Set exercise:
Quote the forum thread on simp and dsimp traversals word for word, in full.
— START OF Source excerpt —
Scott Morrison (Sep 05 2020 at 04:22):

I'd certainly be happy with that. Obviously it's slower.

Scott Morrison (Sep 05 2020 at 04:23):

Presumably it would need to support simp' [X, Y, Z] and simp' only [X, Y, Z] and so on.

Simon Hudon (Sep 05 2020 at 04:24):

One of the overhead there is building the simp_lemmas lists multiple times which we can skip. Where is the rest of the inefficiency coming from?

Scott Morrison (Sep 05 2020 at 04:24):

Multiple traversals of the expression.

Simon Hudon (Sep 05 2020 at 04:27):

But that's already part of what simp does. Do we cut down the number if we merge the two tasks? I'm not sure because simp and dsimp have distinct tasks. simp has to be careful not to break the type correctness of the expression while dsimp can be more aggressive.

Mario Carneiro (Sep 05 2020 at 04:28):

the approach I described doesn't break type correctness

Mario Carneiro (Sep 05 2020 at 04:28):

two traversals is more expensive than one

Mario Carneiro (Sep 05 2020 at 04:29):

the repeat actually has more failed traversals than that

Simon Hudon (Sep 05 2020 at 04:29):

Your estimate is that you'd roughly cut down the number of traversals by half?

Mario Carneiro (Sep 05 2020 at 04:30):

at the very least the repeat must do 3 traversals for a successful run

Scott Morrison (Sep 05 2020 at 04:30):

Don't simp and dsimp by themselves only ever do a single traverse? Sometimes they act multiple times on the same subexpression, but they never "go back".
— END OF Source excerpt —
— START OF Stored data —
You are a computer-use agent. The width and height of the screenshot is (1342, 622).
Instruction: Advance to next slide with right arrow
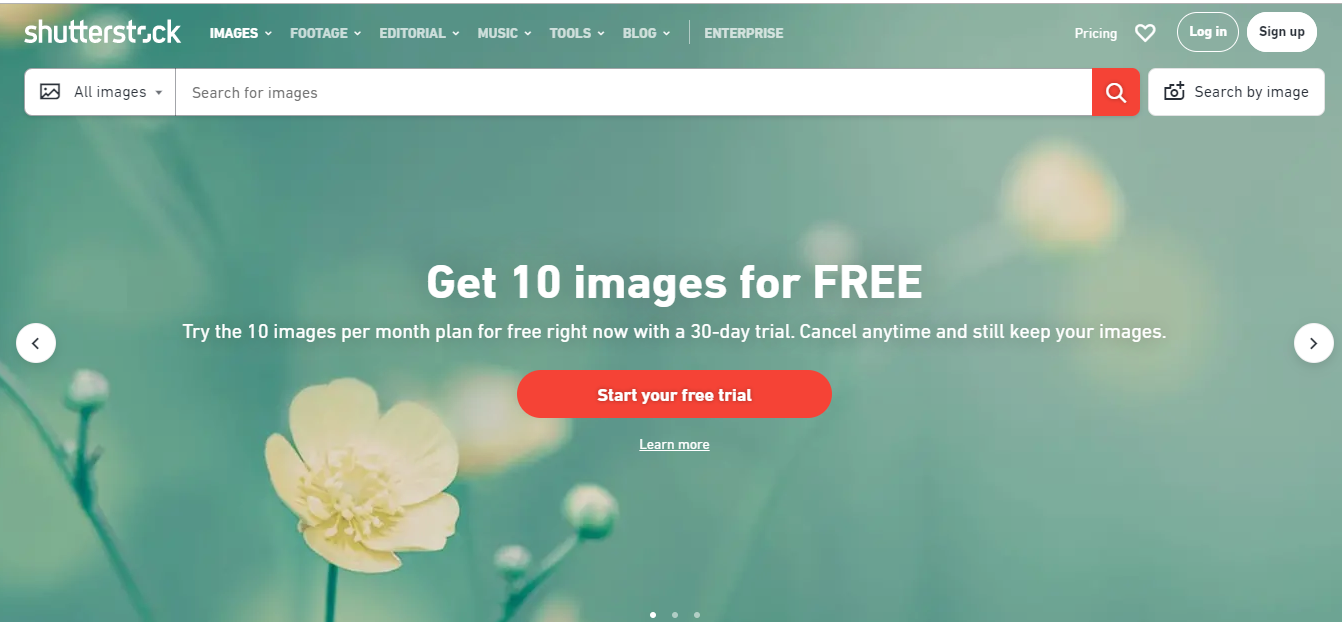click(1313, 343)
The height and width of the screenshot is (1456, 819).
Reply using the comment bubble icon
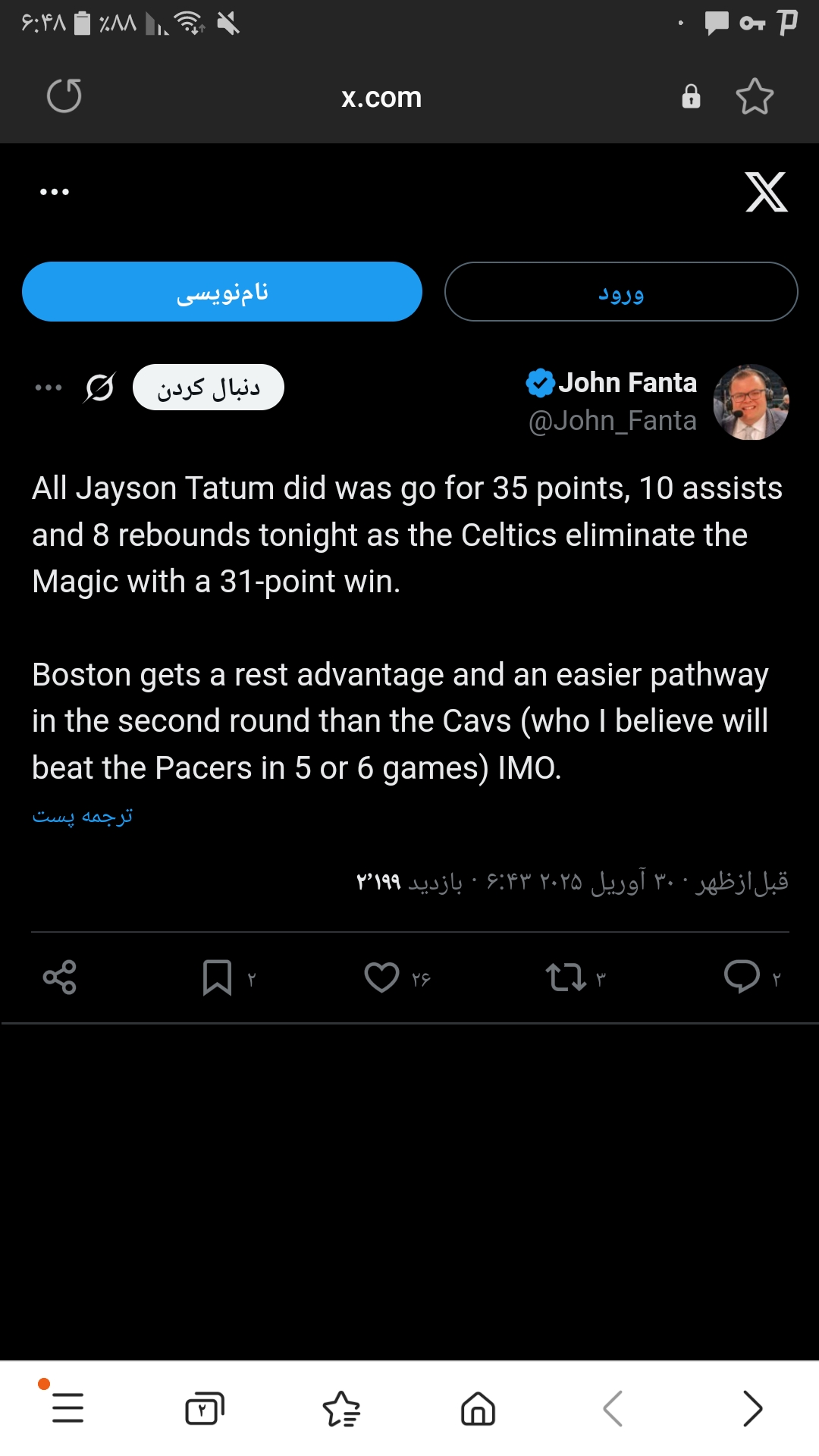(742, 977)
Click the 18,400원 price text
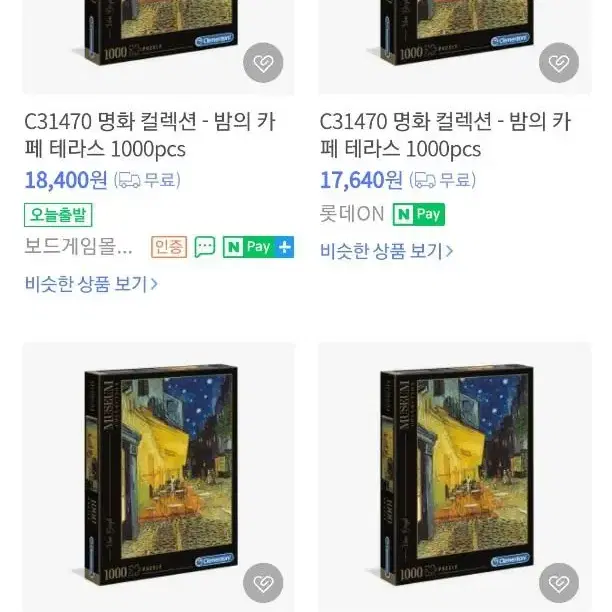The height and width of the screenshot is (612, 612). click(x=66, y=181)
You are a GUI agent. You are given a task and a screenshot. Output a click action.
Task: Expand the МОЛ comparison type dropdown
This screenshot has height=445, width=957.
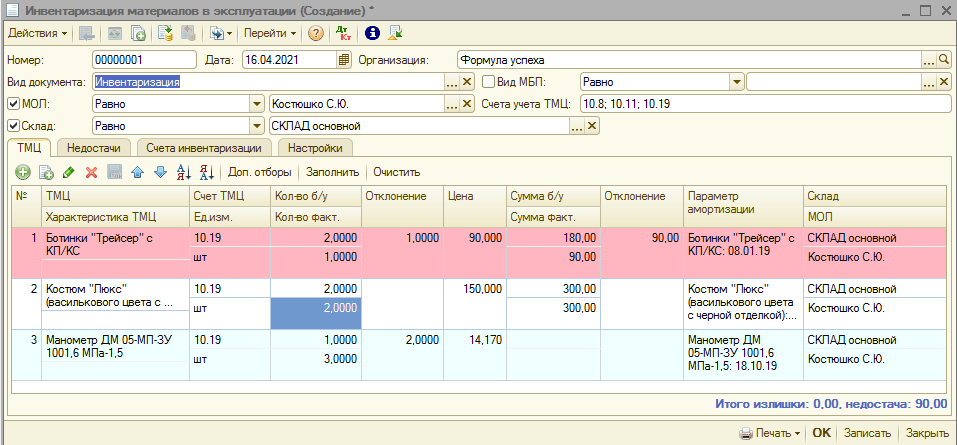click(x=256, y=104)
— END OF Stored data —
Complete response:
Scott Morrison (Sep 05 2020 at 04:22):

I'd certainly be happy with that. Obviously it's slower.

Scott Morrison (Sep 05 2020 at 04:23):

Presumably it would need to support simp' [X, Y, Z] and simp' only [X, Y, Z] and so on.

Simon Hudon (Sep 05 2020 at 04:24):

One of the overhead there is building the simp_lemmas lists multiple times which we can skip. Where is the rest of the inefficiency coming from?

Scott Morrison (Sep 05 2020 at 04:24):

Multiple traversals of the expression.

Simon Hudon (Sep 05 2020 at 04:27):

But that's already part of what simp does. Do we cut down the number if we merge the two tasks? I'm not sure because simp and dsimp have distinct tasks. simp has to be careful not to break the type correctness of the expression while dsimp can be more aggressive.

Mario Carneiro (Sep 05 2020 at 04:28):

the approach I described doesn't break type correctness

Mario Carneiro (Sep 05 2020 at 04:28):

two traversals is more expensive than one

Mario Carneiro (Sep 05 2020 at 04:29):

the repeat actually has more failed traversals than that

Simon Hudon (Sep 05 2020 at 04:29):

Your estimate is that you'd roughly cut down the number of traversals by half?

Mario Carneiro (Sep 05 2020 at 04:30):

at the very least the repeat must do 3 traversals for a successful run

Scott Morrison (Sep 05 2020 at 04:30):

Don't simp and dsimp by themselves only ever do a single traverse? Sometimes they act multiple times on the same subexpression, but they never "go back".